April 24 Tuesday – Sam and Livy wrote from Hartford to Charles Langdon of sickness, gaining strength, Olivia Lewis Langdon’s improved health, and Hartford’s “death-list” which had “reached the startling & disgraceful figure of 89” [MTP].
Sam also typed a letter to Whom it May Concern for Harry M. Clarke, recommending him as a type-writer copyist based on his work on LM. Sam was thoroughly impressed with revising copy done on the typewriter:
“MY COPYING IS ALWAYS DONE ON THE TYPE-WRITER, NOW, AND I SHALL NOT BE LIKELY TO EVER USE ANY OTHER SYSTEM” [MTP].
Sam also typed a letter to Charles Webster. Sam would soon send a letter from Ella Lampton containing a suggestion, probably about securing work for her daughter Kate, who wanted copy work. Livy was “improving all the time but is still confined to her bed” [MTP].

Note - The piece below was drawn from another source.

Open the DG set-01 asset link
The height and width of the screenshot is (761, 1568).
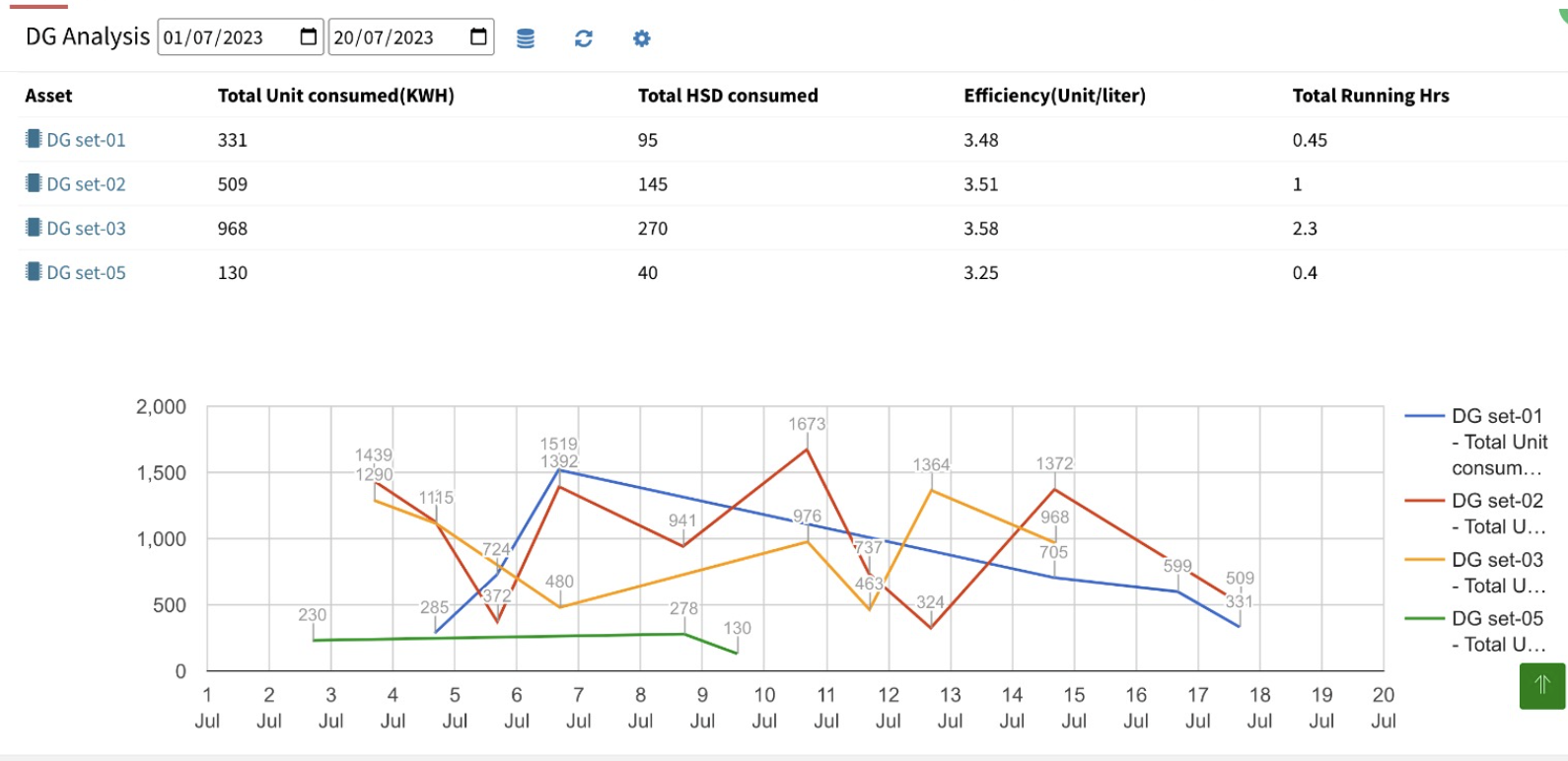coord(87,140)
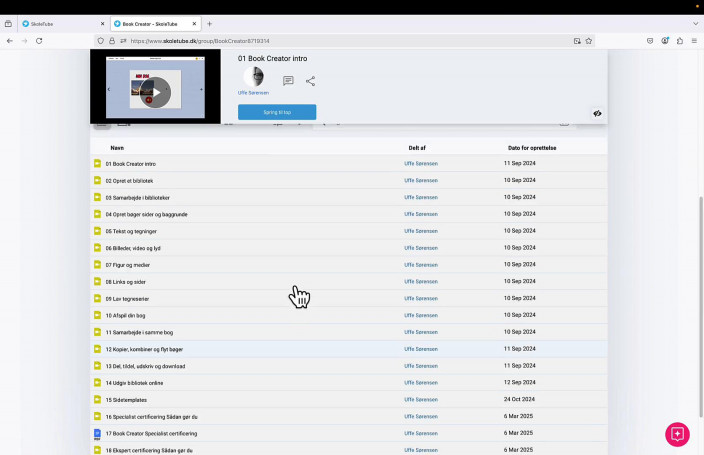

John Bellows wrote from Gloucester, England, replying to Sam’s of Apr. 11. He noted that the letter exceeded the “return after 10 days” on the envelope, for by that point “the mail steamer was 100 miles short of Queenstown!” He then wrote: “I send a copy of the dictionary by this mail, and am mortified to have failed in neatly shipping in NOM de PLUME and NOM de GUERRE under N.” He also enclosed The Life of John Roberts: (a Gloucestershire Farmer of the Time of Charles II) by Daniel Roberts, which he called “a quaint little book that will interest thee” [MTP].
Laurence Hutton wrote another nearly illegible note from NYC, sorry that Sam wasn’t coming [MTP].